> [Problem to solve] Please restate exactly what appears in the records below from the first line to the line where "Task: Click the 上午09:32 time entry" is, that line included.

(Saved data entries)
= = = = =

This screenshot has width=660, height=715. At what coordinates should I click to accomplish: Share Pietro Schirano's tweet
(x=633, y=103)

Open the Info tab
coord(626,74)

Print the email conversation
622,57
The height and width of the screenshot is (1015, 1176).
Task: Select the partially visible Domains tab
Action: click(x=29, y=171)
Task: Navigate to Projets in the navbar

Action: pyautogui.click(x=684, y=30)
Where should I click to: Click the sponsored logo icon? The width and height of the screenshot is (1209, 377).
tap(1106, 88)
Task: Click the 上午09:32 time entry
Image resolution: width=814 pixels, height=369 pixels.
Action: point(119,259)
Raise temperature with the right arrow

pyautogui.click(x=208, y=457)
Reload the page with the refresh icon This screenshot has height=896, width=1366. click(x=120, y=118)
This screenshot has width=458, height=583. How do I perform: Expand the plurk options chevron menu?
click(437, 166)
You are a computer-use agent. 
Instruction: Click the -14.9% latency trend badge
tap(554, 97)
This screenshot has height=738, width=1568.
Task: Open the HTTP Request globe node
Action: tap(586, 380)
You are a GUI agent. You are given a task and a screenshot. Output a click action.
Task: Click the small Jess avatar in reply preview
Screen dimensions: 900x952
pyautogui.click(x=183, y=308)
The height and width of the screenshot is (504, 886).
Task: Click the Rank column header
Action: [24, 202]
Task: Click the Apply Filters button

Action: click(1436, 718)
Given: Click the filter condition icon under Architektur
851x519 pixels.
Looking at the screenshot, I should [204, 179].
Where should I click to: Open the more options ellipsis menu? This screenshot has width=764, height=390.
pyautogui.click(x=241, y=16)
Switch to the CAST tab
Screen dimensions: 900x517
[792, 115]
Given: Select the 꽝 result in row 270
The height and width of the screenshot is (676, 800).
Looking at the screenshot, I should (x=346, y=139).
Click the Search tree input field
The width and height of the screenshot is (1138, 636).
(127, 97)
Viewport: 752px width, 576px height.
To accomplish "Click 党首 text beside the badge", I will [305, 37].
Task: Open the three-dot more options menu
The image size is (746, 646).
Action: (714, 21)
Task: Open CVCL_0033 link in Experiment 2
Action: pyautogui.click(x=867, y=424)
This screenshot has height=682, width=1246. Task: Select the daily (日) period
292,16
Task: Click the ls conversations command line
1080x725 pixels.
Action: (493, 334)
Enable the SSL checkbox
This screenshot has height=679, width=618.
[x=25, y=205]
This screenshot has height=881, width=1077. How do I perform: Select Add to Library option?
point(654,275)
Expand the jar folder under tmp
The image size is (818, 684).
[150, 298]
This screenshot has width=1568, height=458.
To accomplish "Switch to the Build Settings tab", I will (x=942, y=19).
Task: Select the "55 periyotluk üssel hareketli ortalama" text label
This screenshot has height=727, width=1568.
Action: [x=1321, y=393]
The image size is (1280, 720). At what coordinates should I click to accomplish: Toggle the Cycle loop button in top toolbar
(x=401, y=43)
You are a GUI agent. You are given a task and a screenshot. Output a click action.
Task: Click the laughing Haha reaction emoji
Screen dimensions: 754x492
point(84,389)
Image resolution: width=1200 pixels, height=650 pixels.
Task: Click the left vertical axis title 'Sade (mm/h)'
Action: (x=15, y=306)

= = = = =

> [Response for this exercise]
This screenshot has width=660, height=715. At what coordinates should I click to accomplish: Share Pietro Schirano's tweet
(x=633, y=103)

Open the Info tab
coord(626,74)

Print the email conversation
622,57
The height and width of the screenshot is (1015, 1176).
Task: Select the partially visible Domains tab
Action: click(x=29, y=171)
Task: Navigate to Projets in the navbar

Action: pyautogui.click(x=684, y=30)
Where should I click to: Click the sponsored logo icon? The width and height of the screenshot is (1209, 377).
tap(1106, 88)
Task: Click the 上午09:32 time entry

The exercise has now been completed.